*Requirement*. Copy the material below word for word, keeping every line. Leave out the pictures.

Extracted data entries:

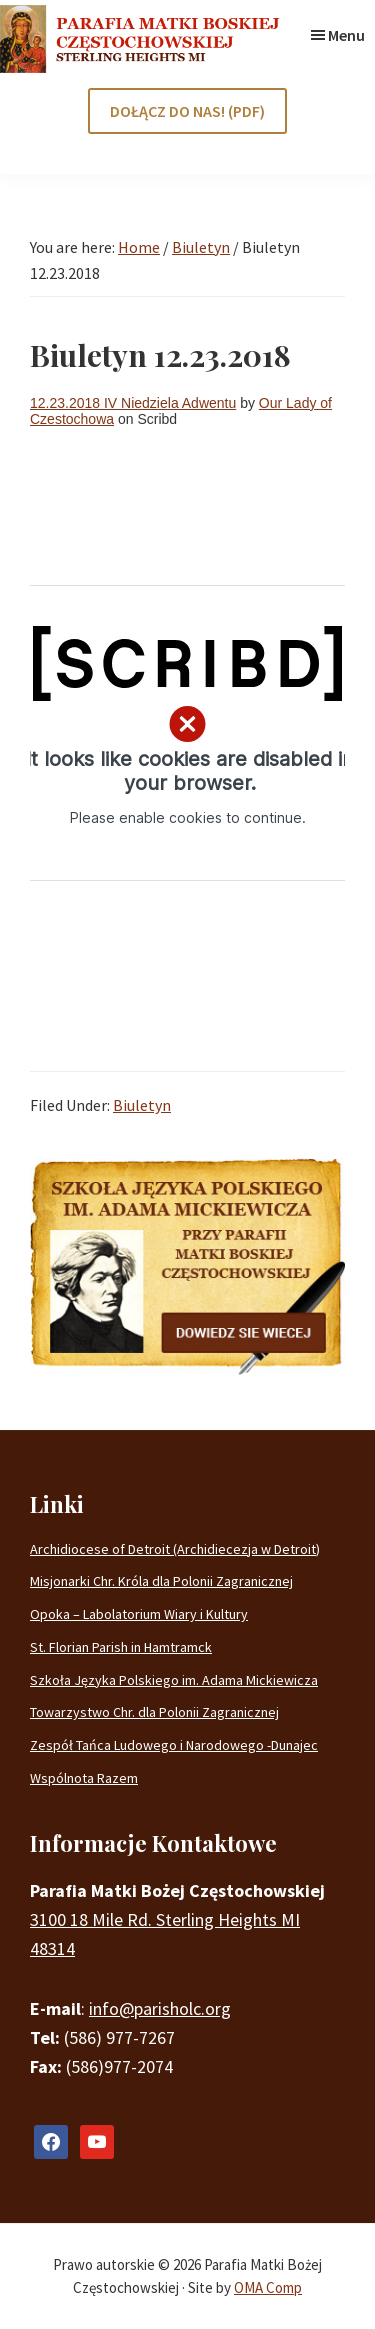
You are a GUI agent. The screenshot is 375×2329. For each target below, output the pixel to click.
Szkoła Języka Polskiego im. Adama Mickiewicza (174, 1680)
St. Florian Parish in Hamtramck (121, 1647)
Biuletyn (142, 1105)
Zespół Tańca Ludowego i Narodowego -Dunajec (174, 1745)
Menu (346, 35)
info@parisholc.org (160, 2008)
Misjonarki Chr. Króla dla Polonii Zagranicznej (161, 1581)
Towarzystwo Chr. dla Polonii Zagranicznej (154, 1712)
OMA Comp (268, 2287)
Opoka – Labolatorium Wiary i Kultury (139, 1614)
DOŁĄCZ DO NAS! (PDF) (187, 111)
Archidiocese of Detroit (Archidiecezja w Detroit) (175, 1549)
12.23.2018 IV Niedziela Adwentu (133, 403)
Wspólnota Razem (84, 1778)
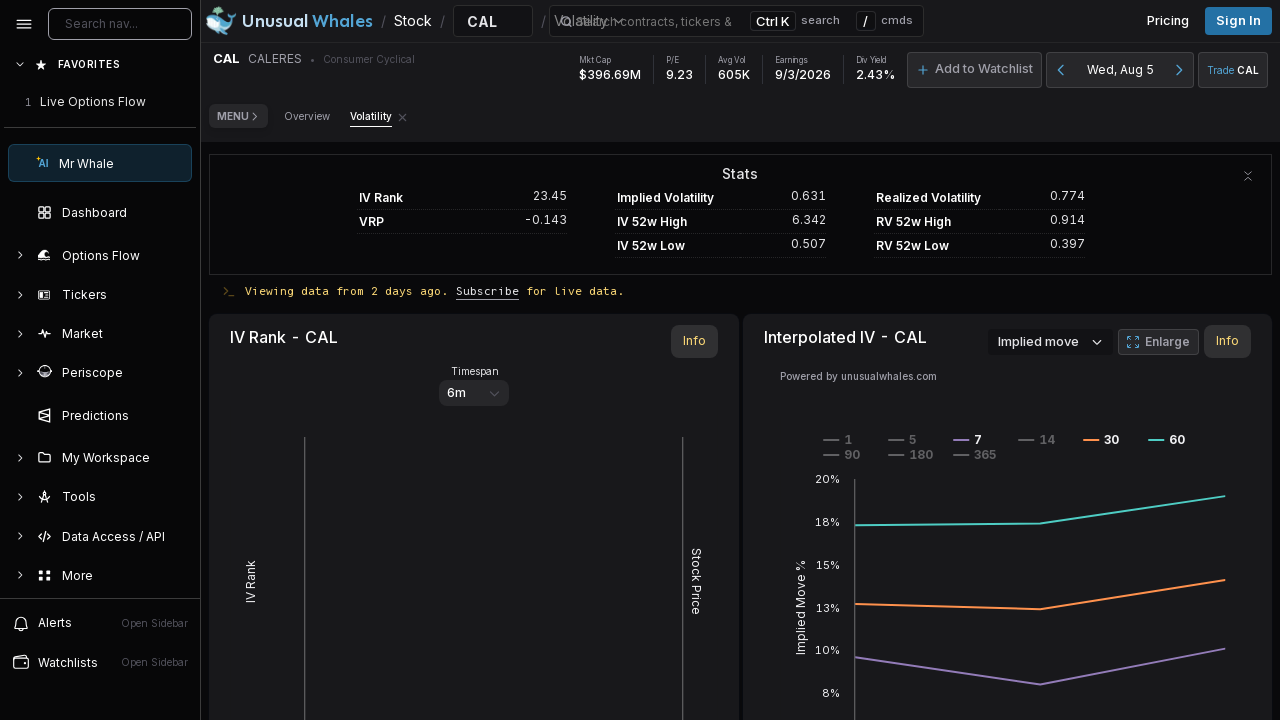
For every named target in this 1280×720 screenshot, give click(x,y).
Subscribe (487, 290)
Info (694, 340)
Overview (307, 116)
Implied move (1050, 341)
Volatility (371, 116)
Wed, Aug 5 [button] (1120, 69)
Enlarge (1158, 341)
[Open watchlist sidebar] (100, 662)
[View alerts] (100, 623)
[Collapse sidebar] (24, 24)
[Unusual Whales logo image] (289, 21)
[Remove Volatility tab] (402, 116)
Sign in (1238, 20)
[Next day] (1179, 70)
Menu (238, 116)
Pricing (1168, 20)
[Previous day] (1061, 70)
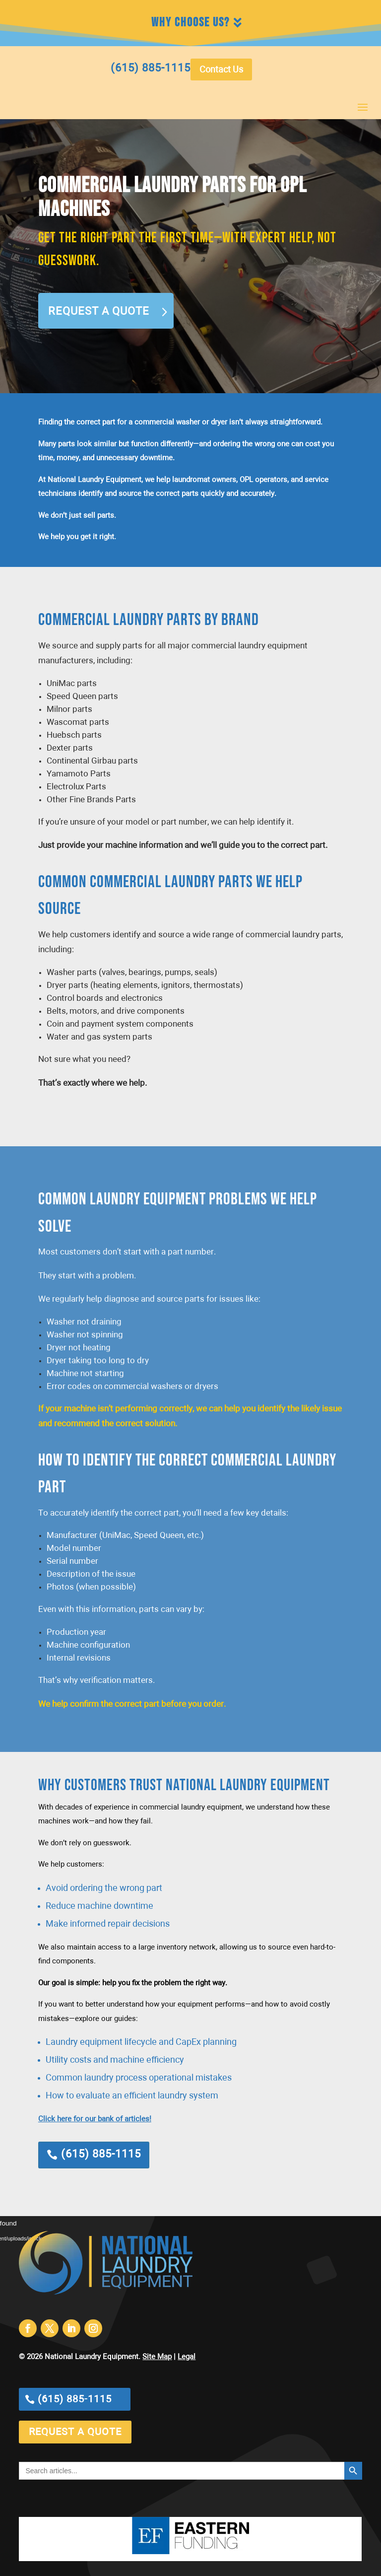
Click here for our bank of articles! (94, 2119)
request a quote (75, 2432)
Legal (186, 2357)
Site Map (157, 2357)
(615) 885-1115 (101, 2154)
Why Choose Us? (190, 22)
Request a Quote (98, 311)
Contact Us (221, 70)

*Task solution*.
You are a GUI agent. The screenshot is 375×2329. For each target below, output the pixel to click.
Szkoła Języka Polskiego im. Adama Mickiewicza (174, 1680)
St. Florian Parish in Hamtramck (121, 1647)
Biuletyn (142, 1105)
Zespół Tańca Ludowego i Narodowego -Dunajec (174, 1745)
Menu (346, 35)
info@parisholc.org (160, 2008)
Misjonarki Chr. Króla dla Polonii Zagranicznej (161, 1581)
Towarzystwo Chr. dla Polonii Zagranicznej (154, 1712)
OMA Comp (268, 2287)
Opoka – Labolatorium Wiary i Kultury (139, 1614)
DOŁĄCZ DO NAS! (PDF) (187, 111)
Archidiocese of Detroit (Archidiecezja w Detroit) (175, 1549)
12.23.2018 IV Niedziela Adwentu (133, 403)
Wspólnota Razem (84, 1778)
For every named target in this 1280×720 screenshot, give click(x,y).
Subscribe (487, 290)
Info (694, 340)
Overview (307, 116)
Implied move (1050, 341)
Volatility (371, 116)
Wed, Aug 5 [button] (1120, 69)
Enlarge (1158, 341)
[Open watchlist sidebar] (100, 662)
[View alerts] (100, 623)
[Collapse sidebar] (24, 24)
[Unusual Whales logo image] (289, 21)
[Remove Volatility tab] (402, 116)
Sign in (1238, 20)
[Next day] (1179, 70)
Menu (238, 116)
Pricing (1168, 20)
[Previous day] (1061, 70)
Click here for our bank of articles! (94, 2119)
request a quote (75, 2432)
Legal (186, 2357)
Site Map (157, 2357)
(615) 885-1115 (101, 2154)
Why Choose Us? (190, 22)
Request a Quote (98, 311)
Contact Us (221, 70)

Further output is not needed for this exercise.